Super Mario Run atingiu o impressionante valor de 40 milhões de downloads em apenas 4 dias, segundo números avançados pela Nintendo. Além disso, encontra-se no top 10 de apps mais rentáveis em mais de 100 países. Um grande sucesso, certo? Errado. É uma aplicação da Nintendo e, como não podia deixar de ser desde os anos 90, a Nintendo está condenada. E tudo por uma simples razão: o jogo custa dinheiro.

Se há coisa que me incomoda nos jogos ‘mobile’ é a promoção da ideia que os videojogos são uma forma de entretenimento descartável e, por isso mesmo, gratuita. Para os rentabilizar, os criadores recorrem a mecanismos diversos, desde anúncios a aparecer em toda a parte, a mecânicas de ‘cooldown’ que obrigam o jogador a esperar X horas a não ser que pague para jogar imediatamente. Imaginem um jogo do Super Mario onde teriam um número contado de saltos possíveis antes do herói precisar de ‘descansar’ – descanso imediato por apenas 0,99€! O sonho de qualquer investidor.

Em vez de extorquir dinheiro aos consumidores que queiram jogar continuamente, ou vender pacotes de vidas ou power-ups, a Nintendo optou por um modelo que está a causar bastante controvérsia.

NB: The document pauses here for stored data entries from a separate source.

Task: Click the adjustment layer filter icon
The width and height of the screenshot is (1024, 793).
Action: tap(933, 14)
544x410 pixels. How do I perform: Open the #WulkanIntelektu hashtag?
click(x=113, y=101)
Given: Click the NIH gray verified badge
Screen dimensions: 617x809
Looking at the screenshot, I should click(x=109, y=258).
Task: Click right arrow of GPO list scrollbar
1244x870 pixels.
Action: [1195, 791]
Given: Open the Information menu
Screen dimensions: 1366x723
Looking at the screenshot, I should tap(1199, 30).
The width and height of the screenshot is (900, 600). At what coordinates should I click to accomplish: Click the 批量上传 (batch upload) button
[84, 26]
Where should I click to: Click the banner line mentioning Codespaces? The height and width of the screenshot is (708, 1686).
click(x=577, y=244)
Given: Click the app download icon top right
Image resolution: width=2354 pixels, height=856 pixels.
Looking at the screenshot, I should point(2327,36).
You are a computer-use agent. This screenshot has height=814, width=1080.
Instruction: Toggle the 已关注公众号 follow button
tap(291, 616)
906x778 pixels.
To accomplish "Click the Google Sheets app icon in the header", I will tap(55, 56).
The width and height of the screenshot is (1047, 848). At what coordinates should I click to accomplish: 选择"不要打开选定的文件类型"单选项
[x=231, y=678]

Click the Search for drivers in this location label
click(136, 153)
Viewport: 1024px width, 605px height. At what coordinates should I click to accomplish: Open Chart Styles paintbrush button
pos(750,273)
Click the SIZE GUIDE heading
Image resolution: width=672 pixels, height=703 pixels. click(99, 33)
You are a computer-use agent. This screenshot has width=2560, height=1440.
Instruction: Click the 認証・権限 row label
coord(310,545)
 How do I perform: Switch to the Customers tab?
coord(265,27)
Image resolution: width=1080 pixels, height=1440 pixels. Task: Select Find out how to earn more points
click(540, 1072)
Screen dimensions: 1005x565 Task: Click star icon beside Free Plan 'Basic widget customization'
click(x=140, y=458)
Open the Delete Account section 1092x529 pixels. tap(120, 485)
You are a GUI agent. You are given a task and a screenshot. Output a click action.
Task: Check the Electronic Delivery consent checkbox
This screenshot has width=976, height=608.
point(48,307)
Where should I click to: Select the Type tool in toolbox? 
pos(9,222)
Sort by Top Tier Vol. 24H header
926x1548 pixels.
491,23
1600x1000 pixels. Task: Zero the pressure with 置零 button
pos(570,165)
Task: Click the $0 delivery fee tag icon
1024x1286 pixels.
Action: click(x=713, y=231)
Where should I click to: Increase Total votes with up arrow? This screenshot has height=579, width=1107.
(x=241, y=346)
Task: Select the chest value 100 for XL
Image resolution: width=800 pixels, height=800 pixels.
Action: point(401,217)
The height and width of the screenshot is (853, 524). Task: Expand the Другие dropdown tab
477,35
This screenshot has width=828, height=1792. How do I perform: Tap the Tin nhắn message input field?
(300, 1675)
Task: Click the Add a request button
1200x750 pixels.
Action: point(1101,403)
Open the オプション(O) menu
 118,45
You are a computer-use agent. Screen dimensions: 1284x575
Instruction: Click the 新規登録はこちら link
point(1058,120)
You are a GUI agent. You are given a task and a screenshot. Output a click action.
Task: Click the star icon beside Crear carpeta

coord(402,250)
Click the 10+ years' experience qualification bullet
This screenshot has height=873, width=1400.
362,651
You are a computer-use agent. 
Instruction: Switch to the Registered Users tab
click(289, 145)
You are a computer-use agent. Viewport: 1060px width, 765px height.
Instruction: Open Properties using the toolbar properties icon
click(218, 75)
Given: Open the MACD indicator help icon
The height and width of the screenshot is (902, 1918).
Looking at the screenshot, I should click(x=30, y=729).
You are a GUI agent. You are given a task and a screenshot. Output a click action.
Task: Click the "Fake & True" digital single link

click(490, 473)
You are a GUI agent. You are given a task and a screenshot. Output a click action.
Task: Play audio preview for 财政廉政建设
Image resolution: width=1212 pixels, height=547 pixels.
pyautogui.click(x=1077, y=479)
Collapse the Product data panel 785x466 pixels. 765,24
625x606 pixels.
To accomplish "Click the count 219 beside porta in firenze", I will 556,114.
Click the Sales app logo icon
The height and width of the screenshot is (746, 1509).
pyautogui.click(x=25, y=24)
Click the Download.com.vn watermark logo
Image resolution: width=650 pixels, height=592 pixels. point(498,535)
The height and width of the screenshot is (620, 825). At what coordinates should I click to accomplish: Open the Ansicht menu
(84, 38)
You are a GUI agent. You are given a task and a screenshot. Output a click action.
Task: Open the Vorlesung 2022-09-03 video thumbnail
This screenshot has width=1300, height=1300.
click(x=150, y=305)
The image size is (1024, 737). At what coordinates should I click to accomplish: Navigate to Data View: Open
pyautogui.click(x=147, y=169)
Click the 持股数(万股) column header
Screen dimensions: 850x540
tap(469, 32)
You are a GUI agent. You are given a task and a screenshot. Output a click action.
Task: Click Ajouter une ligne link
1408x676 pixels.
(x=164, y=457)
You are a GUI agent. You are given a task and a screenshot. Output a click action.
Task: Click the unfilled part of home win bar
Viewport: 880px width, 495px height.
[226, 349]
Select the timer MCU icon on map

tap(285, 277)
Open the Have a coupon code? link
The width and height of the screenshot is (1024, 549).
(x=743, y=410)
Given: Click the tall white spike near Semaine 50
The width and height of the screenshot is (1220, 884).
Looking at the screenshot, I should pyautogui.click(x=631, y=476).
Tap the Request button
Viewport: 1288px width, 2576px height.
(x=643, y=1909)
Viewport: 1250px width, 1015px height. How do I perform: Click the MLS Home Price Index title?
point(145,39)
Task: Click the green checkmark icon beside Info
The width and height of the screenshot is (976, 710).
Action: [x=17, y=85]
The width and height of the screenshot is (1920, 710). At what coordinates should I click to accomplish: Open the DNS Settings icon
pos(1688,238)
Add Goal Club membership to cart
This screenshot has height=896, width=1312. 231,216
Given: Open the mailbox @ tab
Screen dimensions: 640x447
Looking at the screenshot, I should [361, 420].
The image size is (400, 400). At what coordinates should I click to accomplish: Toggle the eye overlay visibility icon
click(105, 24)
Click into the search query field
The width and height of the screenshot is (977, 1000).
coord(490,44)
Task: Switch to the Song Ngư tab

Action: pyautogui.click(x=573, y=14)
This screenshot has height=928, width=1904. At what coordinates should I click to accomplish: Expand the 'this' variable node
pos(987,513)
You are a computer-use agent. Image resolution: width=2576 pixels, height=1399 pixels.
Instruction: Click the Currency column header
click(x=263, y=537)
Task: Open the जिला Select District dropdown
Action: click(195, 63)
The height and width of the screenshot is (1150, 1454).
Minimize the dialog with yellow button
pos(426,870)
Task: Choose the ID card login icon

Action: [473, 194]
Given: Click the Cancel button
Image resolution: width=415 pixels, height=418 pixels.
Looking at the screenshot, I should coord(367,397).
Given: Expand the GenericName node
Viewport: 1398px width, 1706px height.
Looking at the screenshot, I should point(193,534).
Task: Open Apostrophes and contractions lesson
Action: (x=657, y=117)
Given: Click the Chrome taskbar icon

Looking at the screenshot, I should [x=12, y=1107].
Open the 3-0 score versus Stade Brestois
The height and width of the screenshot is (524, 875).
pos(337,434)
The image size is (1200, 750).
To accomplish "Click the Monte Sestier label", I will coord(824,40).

O jogo pode ser descarregado gratuitamente e permite jogar os três primeiros níveis, além do modo de corridas e a personalização do Reino Cogumelo. Para desbloquear os restantes níveis, a Nintendo está a pedir um pagamento único no valor de 9,99€ e com a garantia de que depois não será cobrado qualquer valor adicional. A intenção era boa, conseguir uma boa rentabilidade no mercado móvel sem recorrer a práticas que são vistas como anti-consumidor. Já a comunicação não foi a melhor e muitos jogadores estão a ser surpreendidos com o pagamento em questão.

De repente, é uma calamidade nos media. Jogadores ultrajados por se ter de pagar dão reviews de 1 estrela, investidores vendem as ações e a imprensa fica entretida com manchetes sobre a desgraça da Nintendo. Mas será mesmo uma desgraça? Poderá discutir-se se o preço é ou não muito elevado para o conteúdo que oferece, mas o que está em causa é mesmo o princípio de se pagar por um videojogo. Se a Nintendo tivesse optado por um modelo gratuito com microtransações, não seria mais difícil depois vender um novo jogo do Super Mario para a Nintendo Switch?

A questão está mesmo em pagar ou não pagar. Mesmo os jogos mais rentáveis, como por exemplo o Pokémon GO, estão cheios de utilizadores que nunca gastaram um tostão, sendo que os que gastam acabam por compensar bastante o investimento. Para a maioria das pessoas, o Pokémon GO é gratuito, pelo que os outros jogos também devem ser. Isto contribui para a desvalorização dos videojogos em geral na mentalidade dos utilizadores e é um dos fatores principais por trás da insatisfação registada nas reviews da App Store um pouco por todo o mundo. É uma mentalidade perigosa e que está a ensombrar o lançamento da app que bateu os recordes da loja de aplicações da Apple.

Não é que o Super Mario Run seja perfeito. A impossibilidade de o jogar offline é um grande inconveniente e, por muito bem adaptado que esteja à jogabilidade de um smartphone, não é um jogo de plataformas tão interessante como os tradicionais. Ainda assim é muito divertido e tem imenso replay value, ou seja, pode ser jogado muitas vezes sem se tornar enfadonho. O preço parece o adequado tendo em conta o conteúdo e não o dispositivo. Se queremos ter jogos de qualidade nos telemóveis, é melhor nos habituarmos a pagar por eles.